Isolés volontaires
On les appelle « hikikomori ». Ces personnes ont décidé de s’extraire d’une société dans laquelle elles ne se reconnaissent pas. Plusieurs d’entre elles ont accepté de se confier à « 20 Minutes »
« Ah, mais ce sont des “nolife”, c’est ça ? » Non, les « hikikomori » n’ont rien à voir avec ces ados aux cheveux gras qui passaient il y a dix ans leur vie à jouer à « World of Warcraft » dans leur chambre, parce que leurs parents étaient « trop des cons ». Il s’agit d’un véritable mode de vie, avec ses motivations, ses subtilités et ses codes.

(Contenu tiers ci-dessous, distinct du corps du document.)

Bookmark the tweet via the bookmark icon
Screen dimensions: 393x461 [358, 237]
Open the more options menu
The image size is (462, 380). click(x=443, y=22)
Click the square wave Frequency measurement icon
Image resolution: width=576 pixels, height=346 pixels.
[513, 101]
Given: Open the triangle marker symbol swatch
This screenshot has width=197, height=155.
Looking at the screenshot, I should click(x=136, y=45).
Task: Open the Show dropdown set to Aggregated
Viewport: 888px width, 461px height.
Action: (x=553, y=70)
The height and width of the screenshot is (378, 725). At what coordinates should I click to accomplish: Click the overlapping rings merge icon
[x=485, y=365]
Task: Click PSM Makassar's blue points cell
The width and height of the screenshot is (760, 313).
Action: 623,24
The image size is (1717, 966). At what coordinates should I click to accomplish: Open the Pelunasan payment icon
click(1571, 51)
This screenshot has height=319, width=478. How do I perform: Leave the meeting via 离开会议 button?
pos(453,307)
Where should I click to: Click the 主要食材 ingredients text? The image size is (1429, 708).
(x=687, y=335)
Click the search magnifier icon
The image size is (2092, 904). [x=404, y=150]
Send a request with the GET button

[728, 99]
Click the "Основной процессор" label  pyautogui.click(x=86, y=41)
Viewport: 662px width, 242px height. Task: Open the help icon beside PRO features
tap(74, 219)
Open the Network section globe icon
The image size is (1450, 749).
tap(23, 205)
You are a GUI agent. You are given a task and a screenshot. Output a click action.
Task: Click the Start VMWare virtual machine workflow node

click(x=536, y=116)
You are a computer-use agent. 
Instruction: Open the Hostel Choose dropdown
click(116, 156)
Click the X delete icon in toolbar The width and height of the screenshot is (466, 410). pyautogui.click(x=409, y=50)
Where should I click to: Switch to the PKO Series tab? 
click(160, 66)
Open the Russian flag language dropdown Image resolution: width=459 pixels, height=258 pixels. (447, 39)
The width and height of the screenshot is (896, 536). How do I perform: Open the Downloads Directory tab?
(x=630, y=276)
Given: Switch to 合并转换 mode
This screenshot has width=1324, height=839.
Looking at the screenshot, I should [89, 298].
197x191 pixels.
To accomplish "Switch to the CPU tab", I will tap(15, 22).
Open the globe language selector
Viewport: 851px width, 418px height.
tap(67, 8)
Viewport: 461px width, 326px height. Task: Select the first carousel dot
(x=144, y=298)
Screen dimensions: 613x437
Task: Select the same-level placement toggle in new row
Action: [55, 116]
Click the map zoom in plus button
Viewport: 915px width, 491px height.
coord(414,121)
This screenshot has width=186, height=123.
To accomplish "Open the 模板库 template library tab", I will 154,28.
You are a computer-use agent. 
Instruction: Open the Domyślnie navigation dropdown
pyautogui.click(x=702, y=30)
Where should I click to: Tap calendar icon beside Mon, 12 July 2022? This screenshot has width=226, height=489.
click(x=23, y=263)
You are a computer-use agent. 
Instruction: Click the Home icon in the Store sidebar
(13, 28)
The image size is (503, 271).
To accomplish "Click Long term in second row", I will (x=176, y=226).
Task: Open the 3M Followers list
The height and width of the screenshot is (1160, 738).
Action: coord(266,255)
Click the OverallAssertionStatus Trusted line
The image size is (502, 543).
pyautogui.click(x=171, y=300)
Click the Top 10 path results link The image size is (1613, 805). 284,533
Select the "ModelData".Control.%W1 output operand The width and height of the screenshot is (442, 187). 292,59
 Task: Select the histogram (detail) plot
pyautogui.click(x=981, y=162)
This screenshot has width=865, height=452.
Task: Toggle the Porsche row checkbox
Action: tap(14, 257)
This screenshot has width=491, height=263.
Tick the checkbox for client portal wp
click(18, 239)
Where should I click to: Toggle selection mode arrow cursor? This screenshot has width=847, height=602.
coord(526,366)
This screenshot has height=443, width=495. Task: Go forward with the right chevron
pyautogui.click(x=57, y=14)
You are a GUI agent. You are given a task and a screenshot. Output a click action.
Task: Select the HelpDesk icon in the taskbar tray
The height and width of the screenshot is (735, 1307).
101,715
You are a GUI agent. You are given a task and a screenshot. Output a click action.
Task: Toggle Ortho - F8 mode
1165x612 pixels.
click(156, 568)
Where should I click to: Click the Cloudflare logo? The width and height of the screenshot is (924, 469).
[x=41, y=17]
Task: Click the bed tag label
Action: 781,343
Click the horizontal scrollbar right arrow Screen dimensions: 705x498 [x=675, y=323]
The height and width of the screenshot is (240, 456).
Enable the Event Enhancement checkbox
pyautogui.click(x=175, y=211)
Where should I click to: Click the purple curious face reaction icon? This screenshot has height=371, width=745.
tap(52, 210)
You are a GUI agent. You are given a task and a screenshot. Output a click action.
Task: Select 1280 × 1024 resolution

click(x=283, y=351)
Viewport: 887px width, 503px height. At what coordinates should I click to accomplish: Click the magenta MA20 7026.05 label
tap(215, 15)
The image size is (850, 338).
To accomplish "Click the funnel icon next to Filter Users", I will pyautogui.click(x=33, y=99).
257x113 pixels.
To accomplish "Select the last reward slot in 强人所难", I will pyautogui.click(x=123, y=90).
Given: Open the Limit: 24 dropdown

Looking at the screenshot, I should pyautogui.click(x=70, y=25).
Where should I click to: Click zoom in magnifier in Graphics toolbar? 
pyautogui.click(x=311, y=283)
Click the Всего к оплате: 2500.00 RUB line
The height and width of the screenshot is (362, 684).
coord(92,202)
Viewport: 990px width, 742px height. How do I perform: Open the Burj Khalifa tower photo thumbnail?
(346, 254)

Le terme vient du Japon et désigne des personnes qui ont décidé de se couper complètement ou partiellement de la « vie réelle » en passant la plupart du temps, ou tout leur temps, chez eux. Comme le précise la psychiatre Marie-Jeanne Guedj-Bourdiau au Figaro, le fait d’être hikikomori n’est pas une pathologie, ni un syndrome, mais une conduite, «une sorte de résistance passive ».
Un lit comme refuge
Au départ, et dans une grande partie des cas, ils se sentent décalés, jugés, ou ont été déçus par leur entourage et la société. « Je n’ai jamais rendu fiers mes parents, qui sont plus facilement ébahis devant la réussite des autres », explique Amalgamer, hikikomori depuis 2010. En plus de sa famille, l’homme de 35 ans, en surpoids à cause de problèmes hépatiques et thyroïdiens, a longtemps subi le jugement des autres. « Je me suis pris les pires réflexions de la part de certains mecs sur moi, ma vie, ce que j’étais… Entre mes 18 et 28 ans, je sortais dans des soirées, des festivals, et je n’ai jamais rencontré l’amour, je n’ai jamais été aimé. » Naît de ce rejet un vif ressenti envers cette société qui ne les comprend pas et qu’ils ne comprennent pas. «J’ai fui le monde, car il était trop dur, trop brutal, trop insécurisant, trop injuste, trop…, énumère Ael. Physiquement, je ne peux plus encaisser ce système.» Le rejet du monde extérieur peut en effet devenir physique. Pour la plupart, sortir de chez eux est devenu un « calvaire ». Tous se sont donc créé une « bulle », dans laquelle ils se sentent bien et passent le plus clair de leur temps. Pour certains, il s’agit de leur lit. C’est, par exemple, le cas de Fiaido qui, au moment de l’interview, assurait ne pas l’avoir quitté depuis vingt-huit heures. De son côté, Ael a réuni tout son univers (beaucoup d’ordinateurs) dans son chalet, seul endroit qui le « rassure ». Leur mode de vie est très particulier, mais ils souhaiteraient qu’il soit mieux accepté, et même reconnu, afin de ne plus être considérés comme «des cas isolés» ou des «reclus sociaux ». Au Japon, selon une étude publiée en 2016 par le gouvernement, les hikikomori seraient plus d’un million. En France, le phénomène n’est pas reconnu par les autorités, alors que, selon Le Figaro, des spécialistes estiment qu’ils seraient des dizaines de milliers.